§ **GIVEN DATA**
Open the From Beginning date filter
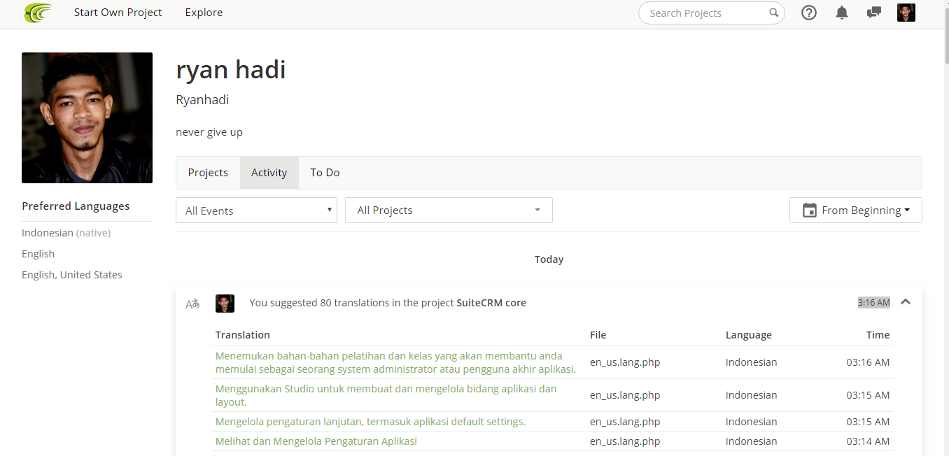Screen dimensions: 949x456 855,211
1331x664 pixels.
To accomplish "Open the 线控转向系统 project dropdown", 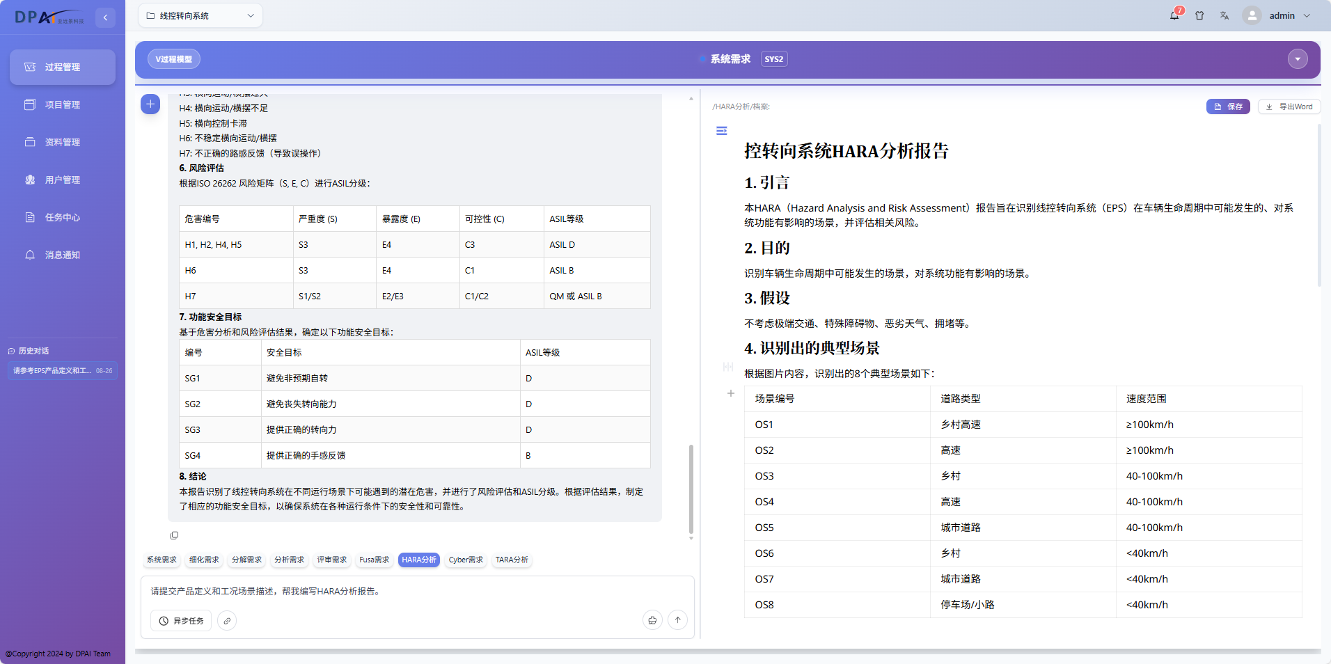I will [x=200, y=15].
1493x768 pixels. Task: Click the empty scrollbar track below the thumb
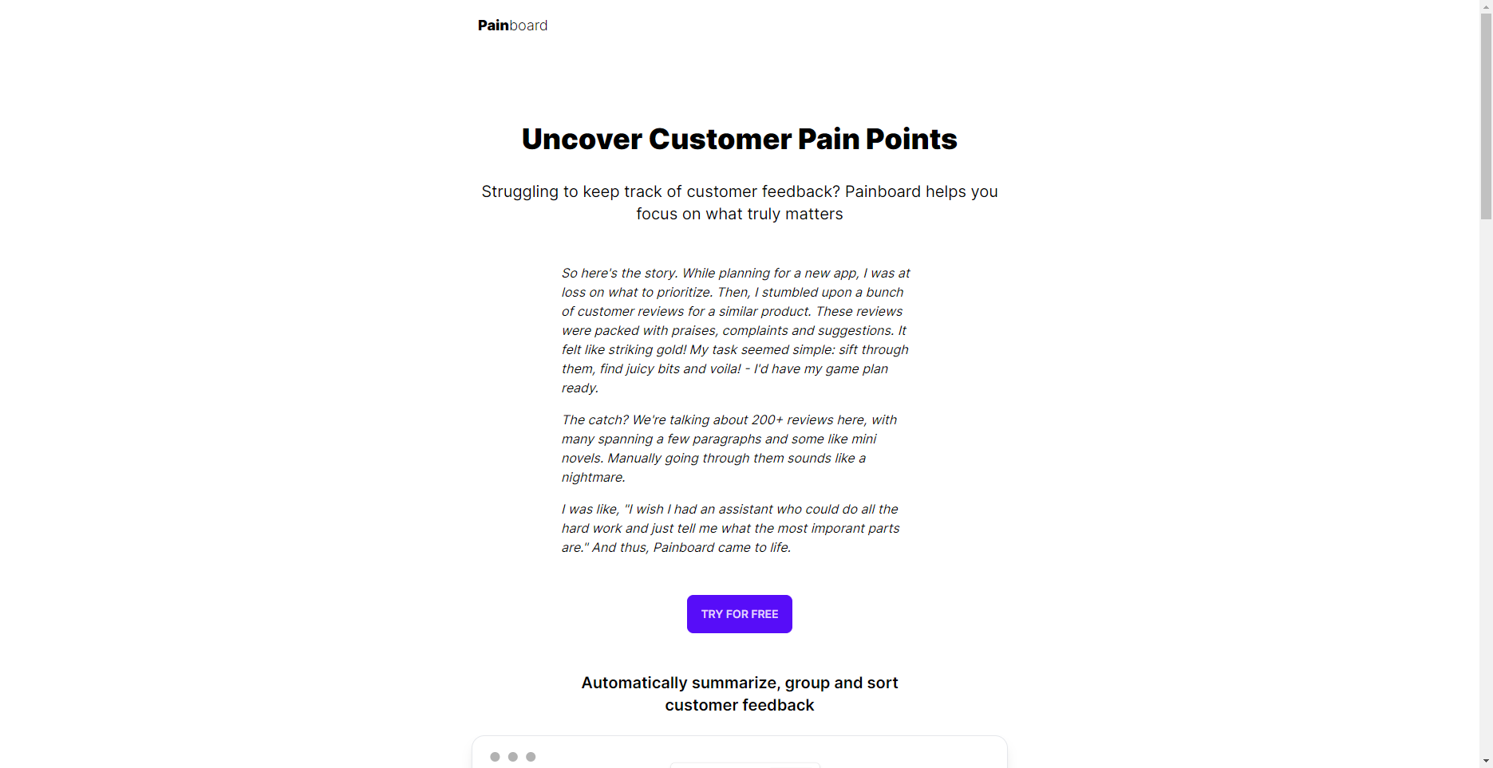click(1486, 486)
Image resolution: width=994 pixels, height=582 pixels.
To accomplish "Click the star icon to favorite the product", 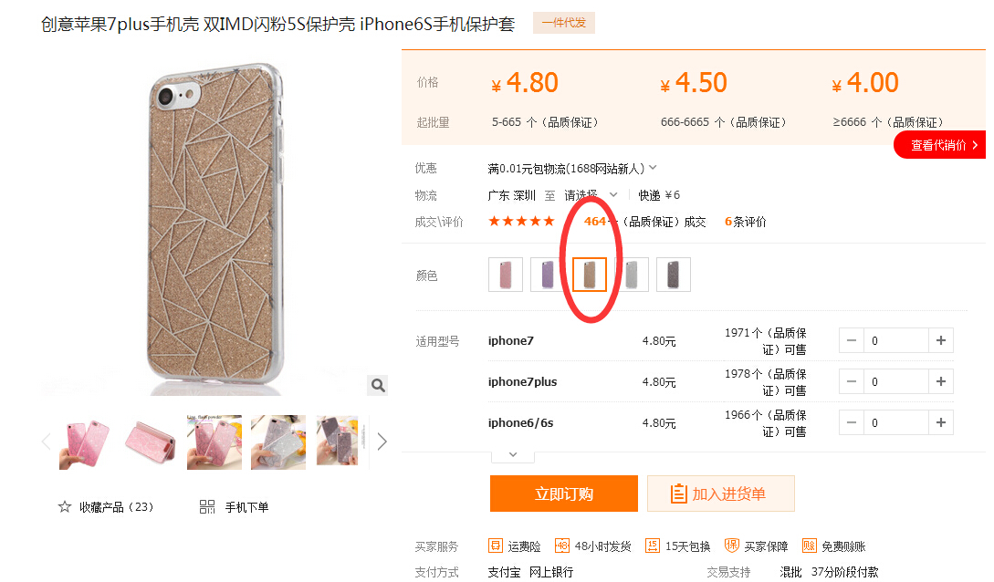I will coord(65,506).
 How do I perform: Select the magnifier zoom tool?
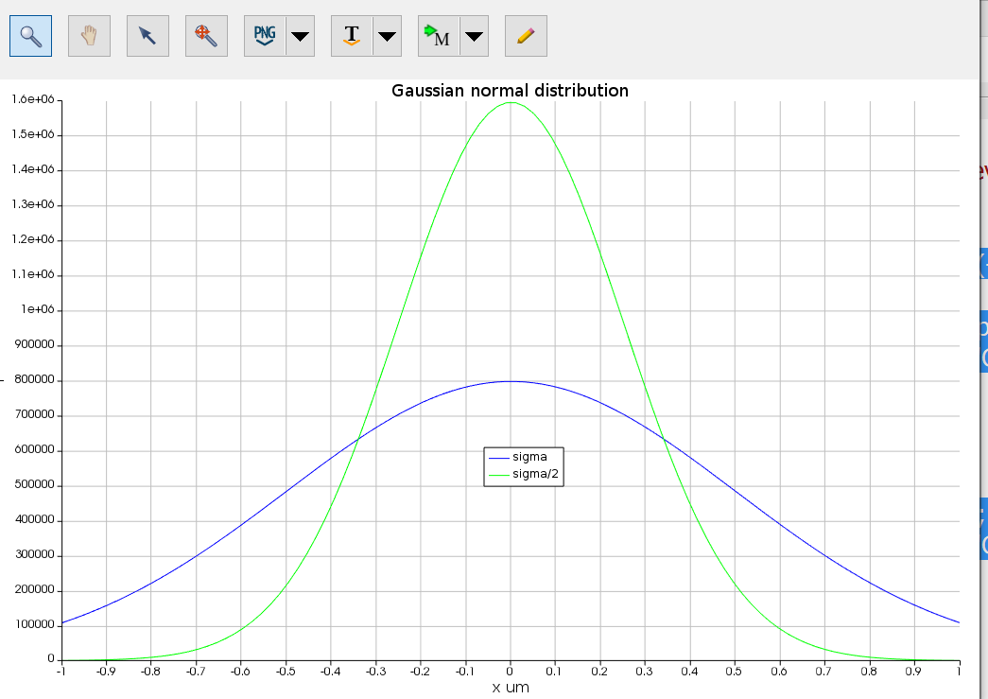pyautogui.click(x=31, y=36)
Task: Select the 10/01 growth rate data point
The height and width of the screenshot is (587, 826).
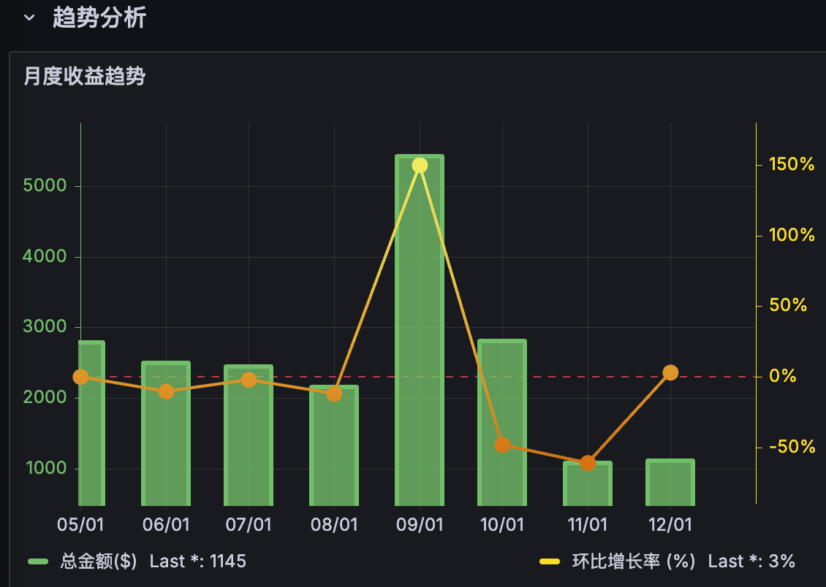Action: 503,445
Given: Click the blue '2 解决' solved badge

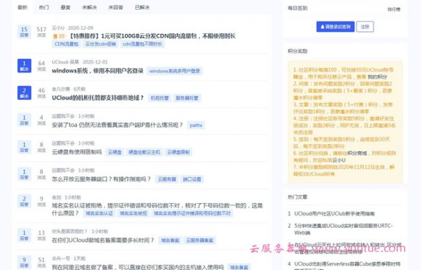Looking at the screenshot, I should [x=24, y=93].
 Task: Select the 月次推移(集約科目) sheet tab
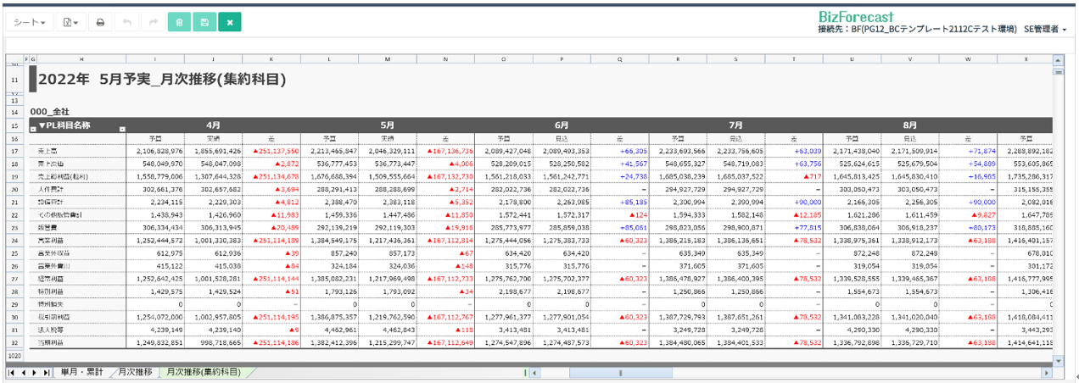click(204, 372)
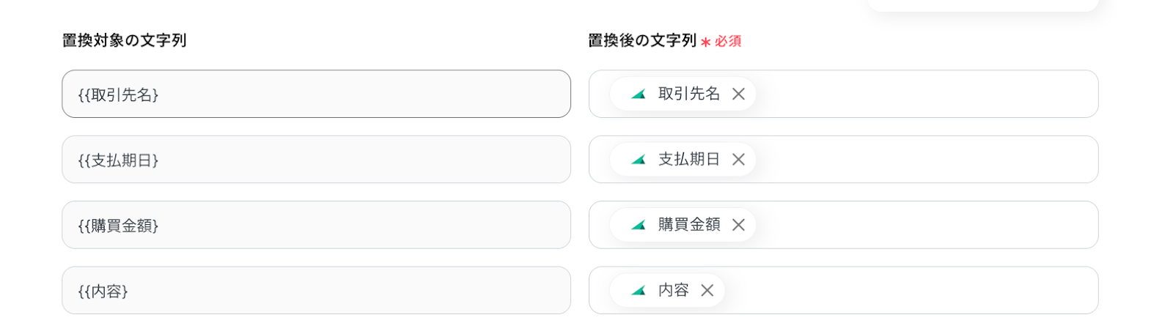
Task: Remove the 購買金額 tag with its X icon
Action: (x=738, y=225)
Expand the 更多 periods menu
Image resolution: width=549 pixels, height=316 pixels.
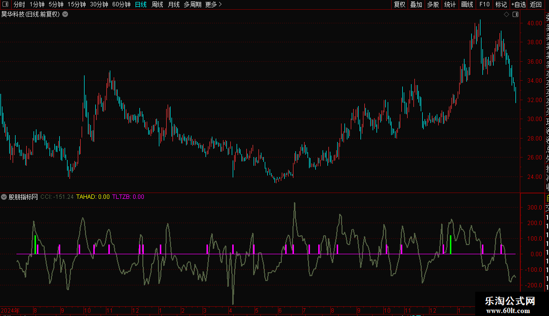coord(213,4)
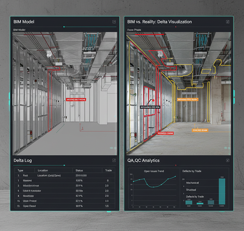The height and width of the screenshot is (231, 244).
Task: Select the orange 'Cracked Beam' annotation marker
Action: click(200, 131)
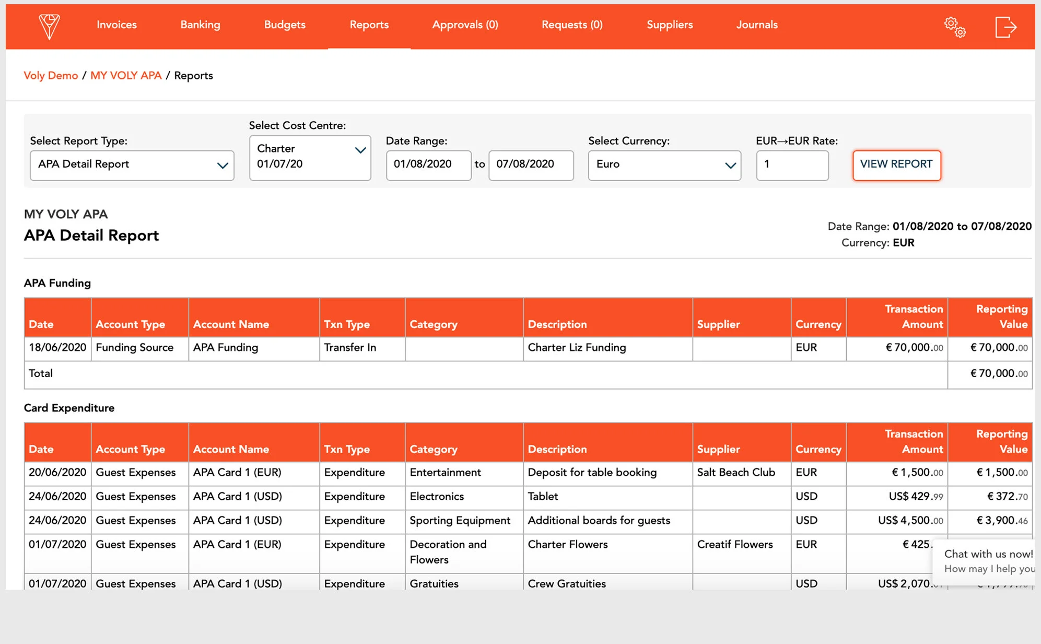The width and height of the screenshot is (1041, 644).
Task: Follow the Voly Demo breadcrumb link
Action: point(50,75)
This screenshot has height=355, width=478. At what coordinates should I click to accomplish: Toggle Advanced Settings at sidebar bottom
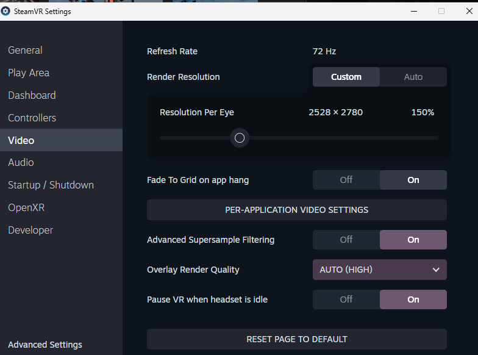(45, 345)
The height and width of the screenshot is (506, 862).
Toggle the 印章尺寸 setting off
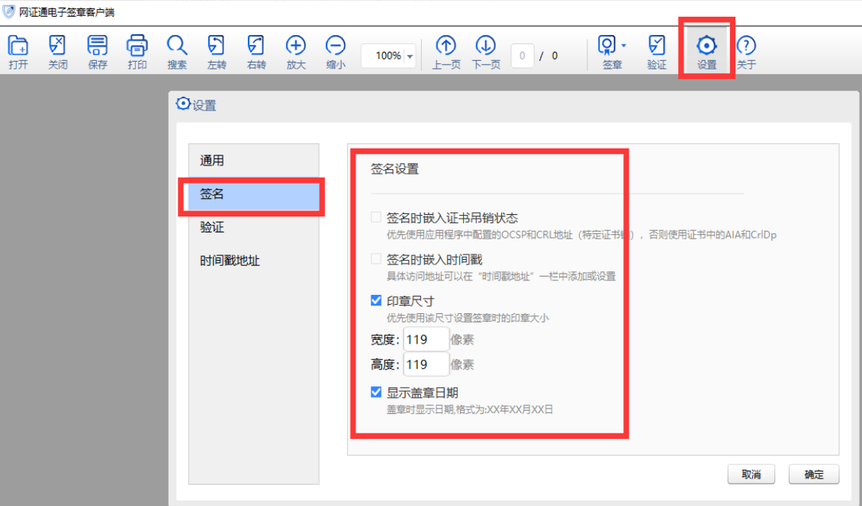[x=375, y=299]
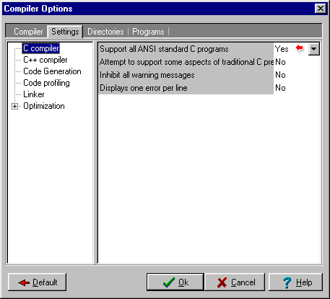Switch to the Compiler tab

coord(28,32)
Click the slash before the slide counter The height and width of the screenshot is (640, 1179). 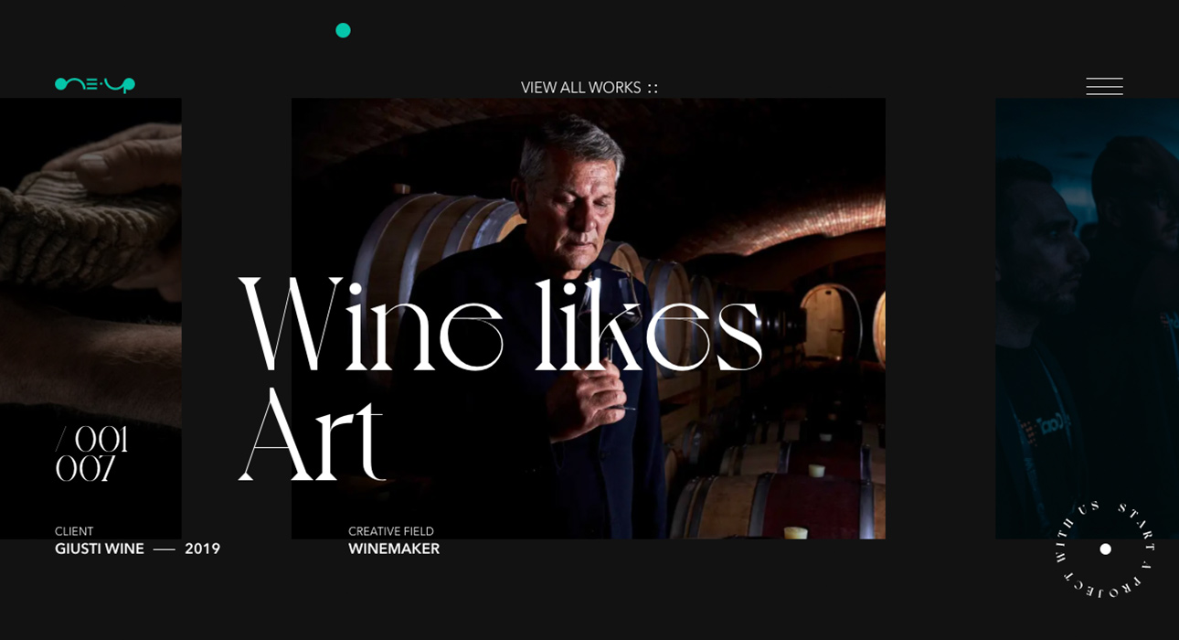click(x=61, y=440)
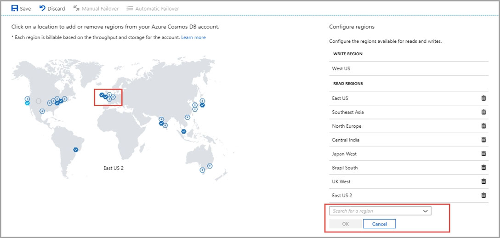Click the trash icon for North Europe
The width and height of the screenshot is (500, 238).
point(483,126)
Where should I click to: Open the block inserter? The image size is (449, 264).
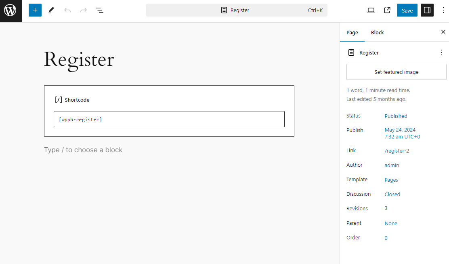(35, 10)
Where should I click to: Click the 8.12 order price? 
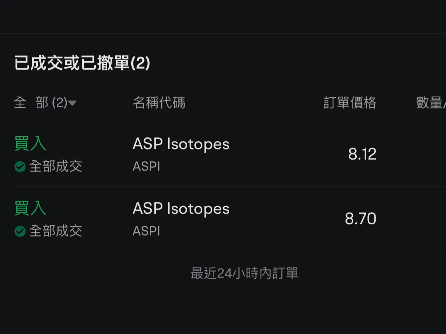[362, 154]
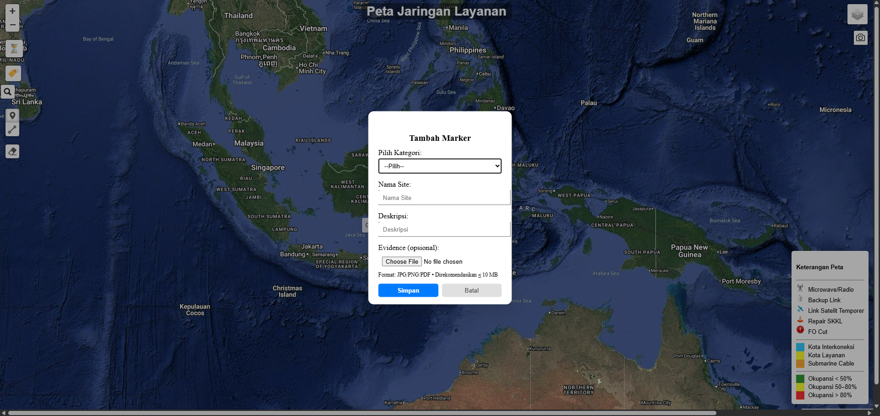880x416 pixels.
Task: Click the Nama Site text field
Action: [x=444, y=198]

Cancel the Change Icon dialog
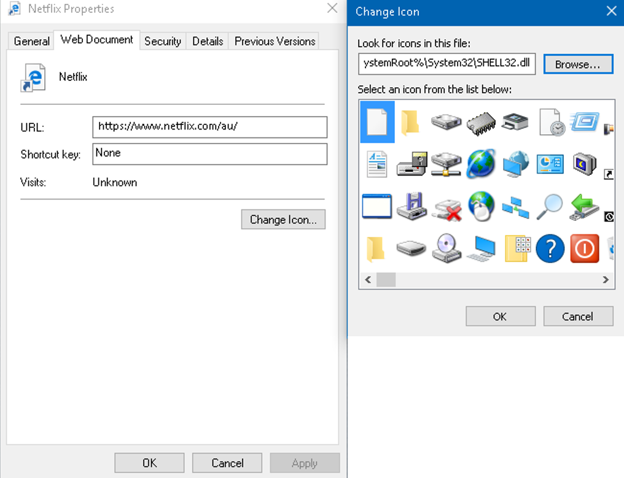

§ **GOAL**
Copy out the records again, the stretch from the line containing "This screenshot has" through the line containing "coord(28,32)", and leave the pictures out of your answer.

§ **ANSWER TO THE EXERCISE**
This screenshot has height=355, width=478. At what coordinates should I click to accomplish: Toggle Advanced Settings at sidebar bottom
(45, 345)
The height and width of the screenshot is (506, 862).
Toggle the 印章尺寸 setting off
[x=375, y=299]
Switch to the Compiler tab

coord(28,32)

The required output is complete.